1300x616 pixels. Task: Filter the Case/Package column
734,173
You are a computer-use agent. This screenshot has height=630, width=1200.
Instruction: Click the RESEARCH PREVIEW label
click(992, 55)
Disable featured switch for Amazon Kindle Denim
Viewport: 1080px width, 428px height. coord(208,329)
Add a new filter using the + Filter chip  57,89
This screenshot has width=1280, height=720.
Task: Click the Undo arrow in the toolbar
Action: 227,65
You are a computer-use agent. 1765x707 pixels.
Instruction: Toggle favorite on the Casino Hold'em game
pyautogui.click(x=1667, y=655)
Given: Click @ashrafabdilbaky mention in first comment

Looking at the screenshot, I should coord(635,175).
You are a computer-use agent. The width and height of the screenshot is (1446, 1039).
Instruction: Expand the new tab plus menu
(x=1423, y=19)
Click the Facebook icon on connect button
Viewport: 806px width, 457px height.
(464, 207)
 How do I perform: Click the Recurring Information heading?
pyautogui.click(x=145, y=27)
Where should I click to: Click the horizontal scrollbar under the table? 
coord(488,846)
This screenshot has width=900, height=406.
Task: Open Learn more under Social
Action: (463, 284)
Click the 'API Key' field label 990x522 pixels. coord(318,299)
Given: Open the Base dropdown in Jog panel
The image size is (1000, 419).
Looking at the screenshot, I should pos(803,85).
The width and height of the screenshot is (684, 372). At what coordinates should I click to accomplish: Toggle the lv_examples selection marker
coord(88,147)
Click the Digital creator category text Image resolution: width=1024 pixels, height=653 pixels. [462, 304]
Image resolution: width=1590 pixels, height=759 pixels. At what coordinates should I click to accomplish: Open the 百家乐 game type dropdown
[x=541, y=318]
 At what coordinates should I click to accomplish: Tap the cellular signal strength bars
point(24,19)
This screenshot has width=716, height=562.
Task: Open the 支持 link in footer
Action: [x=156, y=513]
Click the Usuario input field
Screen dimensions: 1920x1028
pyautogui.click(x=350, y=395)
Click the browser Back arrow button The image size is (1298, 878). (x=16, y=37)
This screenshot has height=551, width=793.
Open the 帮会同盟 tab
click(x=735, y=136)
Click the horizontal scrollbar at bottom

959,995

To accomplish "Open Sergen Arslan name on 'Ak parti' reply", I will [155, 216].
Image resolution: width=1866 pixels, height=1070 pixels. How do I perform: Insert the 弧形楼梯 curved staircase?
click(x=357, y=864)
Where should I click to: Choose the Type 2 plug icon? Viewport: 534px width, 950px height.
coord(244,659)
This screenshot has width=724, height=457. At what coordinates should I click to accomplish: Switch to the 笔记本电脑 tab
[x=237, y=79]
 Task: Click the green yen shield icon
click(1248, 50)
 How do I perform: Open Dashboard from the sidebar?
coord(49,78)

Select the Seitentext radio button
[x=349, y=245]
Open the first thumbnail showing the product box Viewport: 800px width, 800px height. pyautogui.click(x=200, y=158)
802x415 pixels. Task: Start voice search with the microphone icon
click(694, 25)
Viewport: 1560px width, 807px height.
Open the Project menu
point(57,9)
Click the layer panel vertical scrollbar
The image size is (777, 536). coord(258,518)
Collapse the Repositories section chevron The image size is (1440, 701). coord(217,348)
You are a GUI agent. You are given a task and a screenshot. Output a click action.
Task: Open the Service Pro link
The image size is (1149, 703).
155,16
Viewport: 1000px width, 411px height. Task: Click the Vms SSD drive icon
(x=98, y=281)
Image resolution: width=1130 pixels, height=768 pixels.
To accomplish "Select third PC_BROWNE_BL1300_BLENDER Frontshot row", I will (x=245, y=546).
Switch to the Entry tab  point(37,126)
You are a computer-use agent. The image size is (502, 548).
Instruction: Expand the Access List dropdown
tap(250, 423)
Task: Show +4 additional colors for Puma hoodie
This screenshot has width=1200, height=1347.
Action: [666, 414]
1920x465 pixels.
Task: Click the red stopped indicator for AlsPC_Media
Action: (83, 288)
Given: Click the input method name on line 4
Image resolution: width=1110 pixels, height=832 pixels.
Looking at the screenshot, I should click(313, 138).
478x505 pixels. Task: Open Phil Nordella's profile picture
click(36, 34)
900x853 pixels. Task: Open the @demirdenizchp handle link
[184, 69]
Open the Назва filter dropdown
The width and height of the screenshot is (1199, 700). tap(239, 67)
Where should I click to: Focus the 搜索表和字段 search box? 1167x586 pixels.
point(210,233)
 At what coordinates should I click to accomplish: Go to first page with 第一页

====================

The data must be duplicated exactly, with nothing left out.

▶ [Task solution]:
1300x616 pixels. Task: Filter the Case/Package column
734,173
You are a computer-use agent. This screenshot has height=630, width=1200.
Instruction: Click the RESEARCH PREVIEW label
click(992, 55)
Disable featured switch for Amazon Kindle Denim
Viewport: 1080px width, 428px height. coord(208,329)
Add a new filter using the + Filter chip  57,89
This screenshot has width=1280, height=720.
Task: Click the Undo arrow in the toolbar
Action: 227,65
You are a computer-use agent. 1765x707 pixels.
Instruction: Toggle favorite on the Casino Hold'em game
pyautogui.click(x=1667, y=655)
Given: Click @ashrafabdilbaky mention in first comment

Looking at the screenshot, I should coord(635,175).
You are a computer-use agent. The width and height of the screenshot is (1446, 1039).
Instruction: Expand the new tab plus menu
(x=1423, y=19)
Click the Facebook icon on connect button
Viewport: 806px width, 457px height.
(464, 207)
 How do I perform: Click the Recurring Information heading?
pyautogui.click(x=145, y=27)
Where should I click to: Click the horizontal scrollbar under the table? 
coord(488,846)
This screenshot has width=900, height=406.
Task: Open Learn more under Social
Action: (463, 284)
Click the 'API Key' field label 990x522 pixels. coord(318,299)
Given: Open the Base dropdown in Jog panel
The image size is (1000, 419).
Looking at the screenshot, I should pos(803,85).
The width and height of the screenshot is (684, 372). At what coordinates should I click to accomplish: Toggle the lv_examples selection marker
coord(88,147)
Click the Digital creator category text Image resolution: width=1024 pixels, height=653 pixels. [462, 304]
Image resolution: width=1590 pixels, height=759 pixels. At what coordinates should I click to accomplish: Open the 百家乐 game type dropdown
[x=541, y=318]
 At what coordinates should I click to accomplish: Tap the cellular signal strength bars
point(24,19)
This screenshot has width=716, height=562.
Task: Open the 支持 link in footer
Action: [x=156, y=513]
Click the Usuario input field
Screen dimensions: 1920x1028
pyautogui.click(x=350, y=395)
Click the browser Back arrow button The image size is (1298, 878). (x=16, y=37)
This screenshot has height=551, width=793.
Open the 帮会同盟 tab
click(x=735, y=136)
Click the horizontal scrollbar at bottom

959,995

To accomplish "Open Sergen Arslan name on 'Ak parti' reply", I will [155, 216].
Image resolution: width=1866 pixels, height=1070 pixels. How do I perform: Insert the 弧形楼梯 curved staircase?
click(x=357, y=864)
Where should I click to: Choose the Type 2 plug icon? Viewport: 534px width, 950px height.
coord(244,659)
This screenshot has width=724, height=457. At what coordinates should I click to accomplish: Switch to the 笔记本电脑 tab
[x=237, y=79]
 Task: Click the green yen shield icon
click(1248, 50)
 How do I perform: Open Dashboard from the sidebar?
coord(49,78)

Select the Seitentext radio button
[x=349, y=245]
Open the first thumbnail showing the product box Viewport: 800px width, 800px height. pyautogui.click(x=200, y=158)
802x415 pixels. Task: Start voice search with the microphone icon
click(694, 25)
Viewport: 1560px width, 807px height.
Open the Project menu
point(57,9)
Click the layer panel vertical scrollbar
The image size is (777, 536). coord(258,518)
Collapse the Repositories section chevron The image size is (1440, 701). coord(217,348)
You are a GUI agent. You are given a task and a screenshot. Output a click action.
Task: Open the Service Pro link
The image size is (1149, 703).
155,16
Viewport: 1000px width, 411px height. Task: Click the Vms SSD drive icon
(x=98, y=281)
Image resolution: width=1130 pixels, height=768 pixels.
To accomplish "Select third PC_BROWNE_BL1300_BLENDER Frontshot row", I will (x=245, y=546).
Switch to the Entry tab  point(37,126)
You are a computer-use agent. The image size is (502, 548).
Instruction: Expand the Access List dropdown
tap(250, 423)
Task: Show +4 additional colors for Puma hoodie
This screenshot has width=1200, height=1347.
Action: [666, 414]
1920x465 pixels.
Task: Click the red stopped indicator for AlsPC_Media
Action: (83, 288)
Given: Click the input method name on line 4
Image resolution: width=1110 pixels, height=832 pixels.
Looking at the screenshot, I should click(313, 138).
478x505 pixels. Task: Open Phil Nordella's profile picture
click(36, 34)
900x853 pixels. Task: Open the @demirdenizchp handle link
[184, 69]
Open the Назва filter dropdown
The width and height of the screenshot is (1199, 700). tap(239, 67)
Where should I click to: Focus the 搜索表和字段 search box? 1167x586 pixels.
point(210,233)
 At what coordinates should I click to accomplish: Go to first page with 第一页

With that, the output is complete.